- **Work to complete**:
[1] The post about getting THE MAN WITH THE IRON-ON BADGE published describes what happened to well-known authors who wrote a book outside their established series or genre. List every outcome it gives for them.
[2] Write the next part of the post about getting THE MAN WITH THE IRON-ON BADGE published, starting after its last sentence.

I got this comment here yesterday regarding my new book THE MAN WITH THE IRON-ON BADGE:
I noticed in the comments on Paul's site that it two years of wading through rejections and the like, to the point you wondered that it may just sit in your drawyer for all of time - I would be most interested to hear more about this journey from you, what your thoughts were on why it didn't find a home in the beginning, what obstacles you faced with it, etc. I think many have the idea that established, published writers don't have to deal with that once they've broken in and gotten published.
Succeeding with a book or two doesn't mean everything you write from now on will get published. The publishing business today is brutal. There are many well-known authors who wrote a book outside their established series or genre and, as a result, either had to fight to get it published, had to switch publishers for the title, or couldn't get it published at all. And there are many acclaimed, mid-list authors who have had their long-running, successful series dropped and are fighting to get back in print again (often having to resort to using a pseudonym to avoid being damned by sales figures of their last few books).
THE MAN WITH THE IRON-ON BADGE is about a guy who learns everything he knows about being a PI from reading books and watching TV shows. It's about the clash between fictional expectations/stereotypes and reality. The book is something of a spoof...and yet, at the same time, a straight-ahead crime novel full of explicit sex and violence. That shifting tone made the book a hard sell...because it didn't fit into a particular marketing niche. Is it a satire? Is it a PI novel? Is it a thriller?
Most of the editors who rejected the book praised the writing but didn't see where it would fit in their publishing line. There were two editors at major houses who loved it and wanted to acquire it...but couldn't convince their superiors. Another wrote a LONG rejection letter, saying how much she loved it, that it was the best PI novel she'd read, and how it pained her not to be able to publish it. (In the mean time, I wrote a screenplay version of the book, which landed me the gig writing the DAME EDNA movie. It never got made, but it was a very big payday for me and my first solo screenwriting job outside of episodes of TV shows I've produced).

- **Recorded data**:
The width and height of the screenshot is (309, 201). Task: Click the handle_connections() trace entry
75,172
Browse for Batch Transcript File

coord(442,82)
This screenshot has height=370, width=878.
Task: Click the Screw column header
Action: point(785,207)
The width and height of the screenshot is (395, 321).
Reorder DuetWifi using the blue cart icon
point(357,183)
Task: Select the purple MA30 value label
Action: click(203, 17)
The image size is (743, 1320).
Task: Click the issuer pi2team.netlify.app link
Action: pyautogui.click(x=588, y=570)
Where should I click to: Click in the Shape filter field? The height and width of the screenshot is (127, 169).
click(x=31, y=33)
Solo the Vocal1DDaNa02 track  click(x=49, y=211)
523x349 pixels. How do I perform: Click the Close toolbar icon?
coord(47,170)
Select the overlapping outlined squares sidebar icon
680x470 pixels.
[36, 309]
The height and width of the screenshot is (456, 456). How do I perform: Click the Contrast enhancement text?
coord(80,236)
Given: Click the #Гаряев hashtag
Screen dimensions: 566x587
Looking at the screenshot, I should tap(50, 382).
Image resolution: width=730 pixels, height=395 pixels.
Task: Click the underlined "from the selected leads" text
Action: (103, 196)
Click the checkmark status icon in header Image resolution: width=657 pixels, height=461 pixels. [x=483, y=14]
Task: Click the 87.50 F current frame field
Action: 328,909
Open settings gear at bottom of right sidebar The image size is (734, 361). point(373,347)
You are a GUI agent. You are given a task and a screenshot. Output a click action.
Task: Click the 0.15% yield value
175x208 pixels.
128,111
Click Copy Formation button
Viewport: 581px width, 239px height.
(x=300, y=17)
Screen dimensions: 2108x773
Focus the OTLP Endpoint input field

- **Responses to the exercise**:
[1]
- They had to fight to get it published.
- They had to switch publishers for the title.
- They couldn't get it published at all.

[2]
It was frustrating not being able to sell the book because I felt it was the best novel I've ever written. I loved writing it and I very much wanted to write more about Harvey Mapes, the main character. At the same time, I couldn't whine too much, because I have been doing well with the DIAGNOSIS MURDER books. Of course I approached my DM editors about BADGE...but as much as they like me, and my work, they weren't willing to take the gamble (I'm hoping they will consider the paperback rights now that the book has been so well reviewed).
Finally, after two years of shopping the book, we took it to Thomson/Gale/Five Star, which has a reputation for putting out fine mysteries...and for being a place where published authors can find a home for their "dropped" series and unpublished works. It's an imprint run by writers (like founder Ed Gorman) and editors (like legendary book packager Martin Greenberg) who truly love books and appreciate authors. They produce handsome hard-covers that are respected and reviewed by the major industry publications. I had a great experience with them on THE WALK (another book that was a hard sell) and I knew they would treat THE MAN WITH THE IRON-ON BADGE well.
The downsides with Five Star are that they pay a low advance, they primarily serve the library market and have very limited distribution to bookstores (though they are stocked in most independant mystery bookstores). The only way to get your title in a Barnes & Noble or Borders is to have an event in one of their stores. Still, it's possible to win wide acclaim and impressive sales with a Five Star title, as my friend Robert Levinson proved last year with ASK A DEAD MAN, an LA Times Bestseller that won a starred Publishers Weekly review.
The hope with a Five Star title is that it will be well-reviewed, sell big within Five Star's limited market, perhaps get an Edgar nod (or the equivalent from RWA, WWA, etc), and get enough notice that a larger house will pick-up the mass market paperback or foreign rights.
Success can open a lot of doors, and make the experience smoother, but unless you're at the Stephen King/Janet Evanovich/Michael Connelly level, it by no means guarantees a free ride.